Activation of PP2A enzyme with consequent modulation of cathepsin S levels may represent a new strategy to prevent chronic obstructive pulmonary disease (COPD), a mice study shows.
This finding was reported by a team led by researchers from Queen’s University Belfast in a study published in the American Journal of Respiratory and Critical Care Medicine, titled “Protein Phosphatase 2A Reduces Cigarette Smoke-Induced Cathepsin S and Loss of Lung Function.”
COPD is currently the third-leading cause of death in the United States, and is a major global health problem. The primary environmental contributing factor for COPD development is long-term exposure to cigarette smoke.
Cellular stress caused by smoke exposure activates inflammatory and proteolytic (involved in protein’s breakdown) mediators that support the underlying mechanisms of COPD development. Several enzymes involved in protein recycling processes, including cathepsins, have been implicated in COPD progression.
Previous studies have found that cathepsin S (CTSS) is increased in bronchoalveolar lavage fluid (BALF) and blood of patients with COPD; however, their role remains unclear.
In the new study, researchers analyzed levels of CTSS in mice and human samples exposed to smoke. The team found that smoke exposure resulted in a significant increase in CTSS activity in BALF and lung tissue biopsies.
Next, the team repeated the experiment, but with mice that had been genetically engineered to lack the CTSS enzyme. While non-modified animals developed symptoms similar to emphysema (a type of obstructive pulmonary disease) upon long-term smoke exposure, those lacking CTSS had fewer lung changes.
These mice lacking CTSS also had a reduced number of immune infiltrate cells in the lungs, compared to control animals, upon smoke exposure.

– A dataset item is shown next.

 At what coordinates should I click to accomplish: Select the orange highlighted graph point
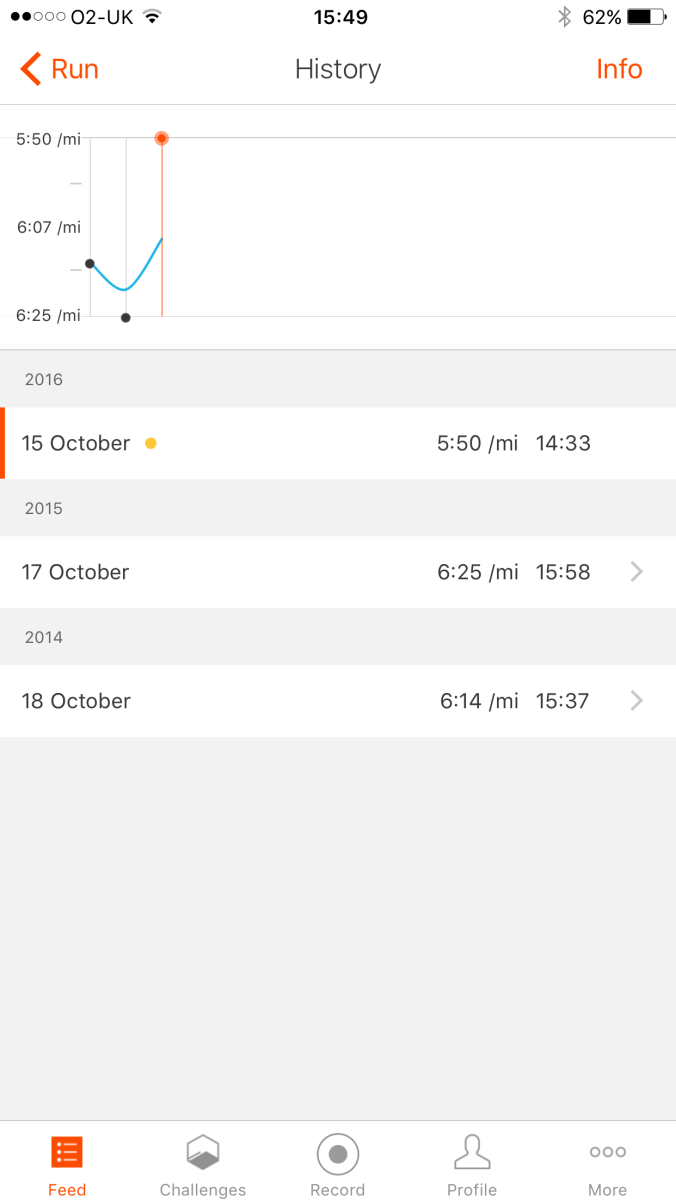tap(162, 138)
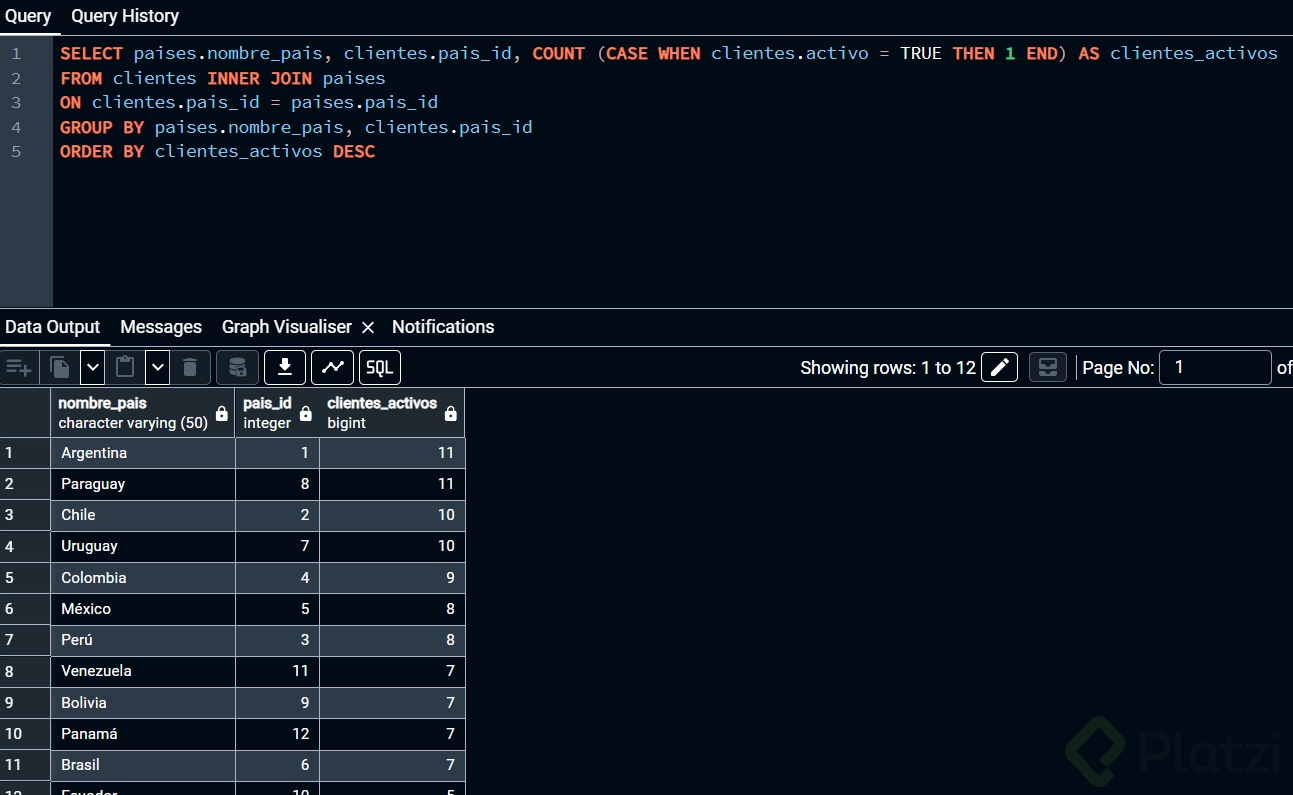Viewport: 1293px width, 795px height.
Task: Click the Paste clipboard icon
Action: [x=125, y=368]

They also showed less evidence of protein degradation and lung tissue remodeling during chronic cigarette smoke exposure.
Further analysis of human bronchial epithelial cells collected from smoker and non-smoker COPD patients revealed that, at least in part, CTSS’ contribution for lung function changes was triggered by the activity of PP2A enzyme.

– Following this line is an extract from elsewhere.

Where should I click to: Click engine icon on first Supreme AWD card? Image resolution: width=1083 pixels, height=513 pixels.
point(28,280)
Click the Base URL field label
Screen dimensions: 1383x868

Inhibition of PP2A in these cells, either by genetic manipulation or with a small molecule inhibitor, promoted the production of CTSS in immune cells relevant for COPD.
To confirm these findings, the team treated mice with a PP2A inhibitor while they were exposed to cigarette smoke daily. Treated mice had significantly more infiltrating immune cells into the lung, as well as increased levels and activity of CTSS compared with untreated animals.

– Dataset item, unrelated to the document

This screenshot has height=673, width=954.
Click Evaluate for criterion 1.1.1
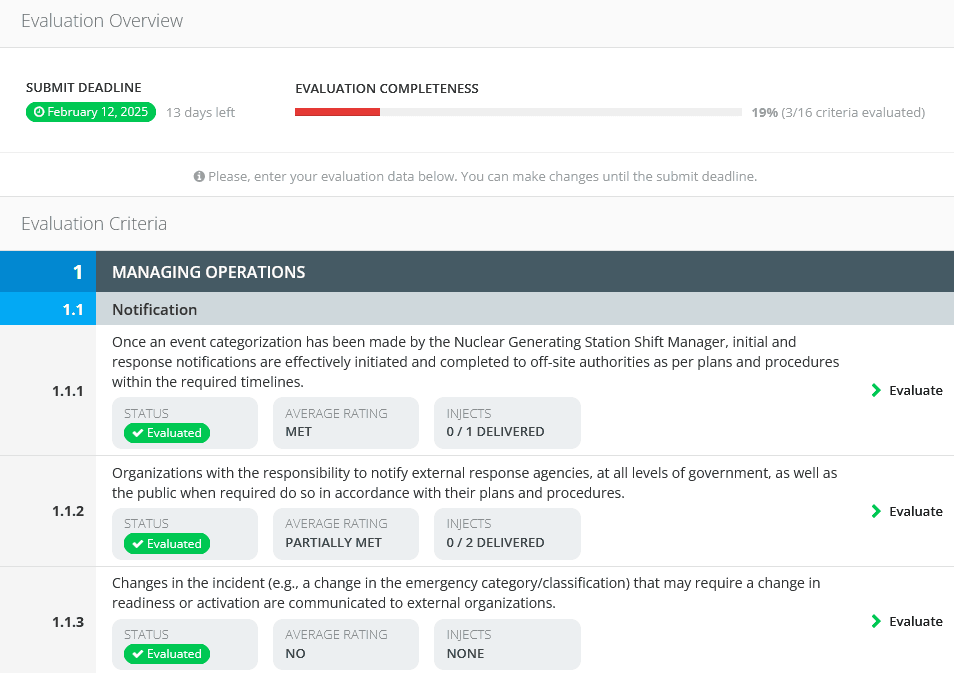(916, 390)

In contrast, mice treated with a small molecule activator of PP2A experienced the opposite effect. They had reduced smoke-induced immune cell infiltration into the airways, which was coincident with reduced amounts of CTSS in the lungs.
Long-term treatment with this PP2A activator was shown to induce significant changes in the mice’s lung function and lung tissue remodeling during smoke exposure.
“The decrease in PP2A activity that occurs in COPD contributes to elevated CTSS expression in the lungs, and results in impaired lung function,” the researchers said, suggesting that “enhancing PP2A activity represents a feasible therapeutic approach to reduce CTSS activity and counter smoke-induced lung disease.”
In another study, published in the European Respiratory Journal, this team demonstrated that CTSS may also contribute to the development of cystic fibrosis (CF). Inhibition of CTSS, or of its downstream target protease-activated receptor2 (PAR-2), led to a significant reduction in lung inflammation, lung damage, and mucus obstruction in mice with CF.
“We know that [CTSS] plays a key role in provoking symptoms of chronic lung diseases such as CF and COPD. We have now discovered that treatment to target this specific enzyme can significantly reduce inflammation, lung damage and mucus obstruction, key hallmark features of CF and COPD,” Cliff Taggart, PhD, professor at Queen’s University Belfast and senior author of both studies, said in a news release.
“There is a high unmet need for effective anti-inflammatory therapies for patients with these chronic lung diseases, and targeting of cathepsin S is a promising strategy that can now be tested in future clinical trials,” said Marcus Mall, MD, professor at Charité Universitätsmedizin Berlin and one of the co-authors of the CF study.